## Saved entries
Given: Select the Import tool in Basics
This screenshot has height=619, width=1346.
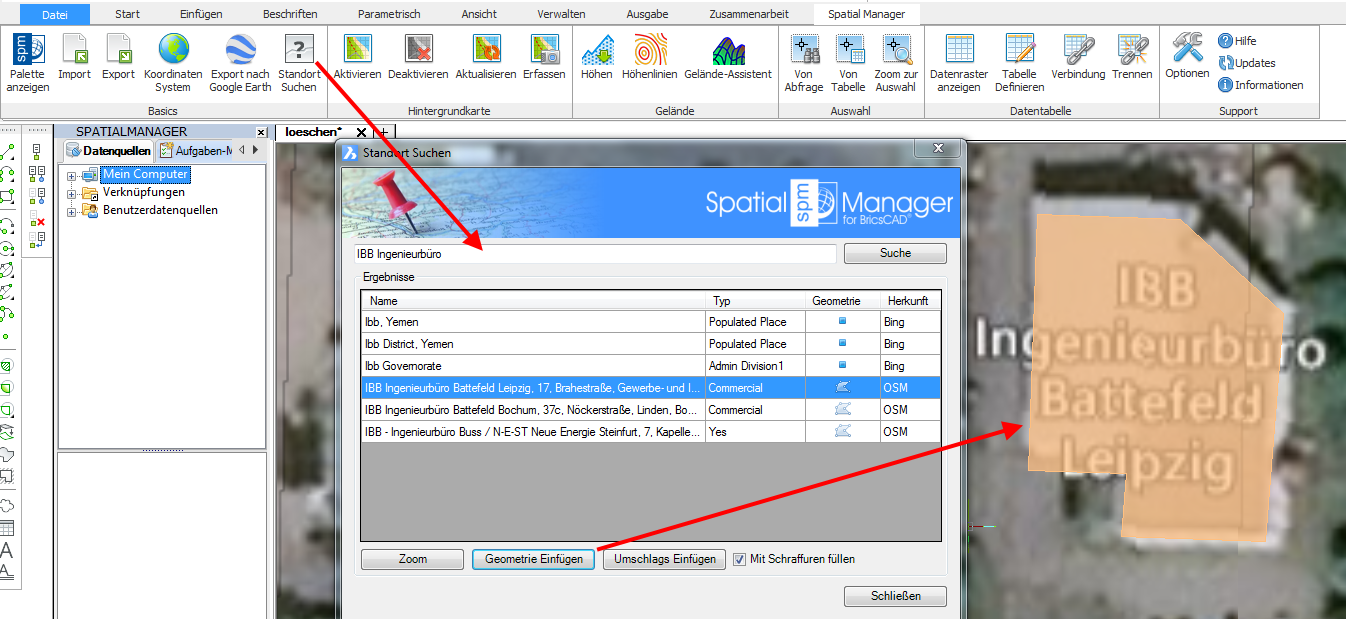Looking at the screenshot, I should [74, 60].
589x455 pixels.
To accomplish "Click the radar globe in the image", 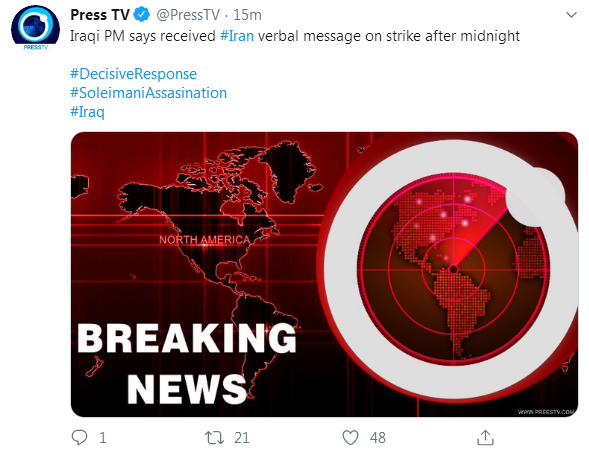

## What is expected
From the line with "589x455 pixels." through the final line of the records above, return each line exactly and nothing else. Pictures are to be skipped.

## Result of the exercise
589x455 pixels.
To accomplish "Click the radar globe in the image", 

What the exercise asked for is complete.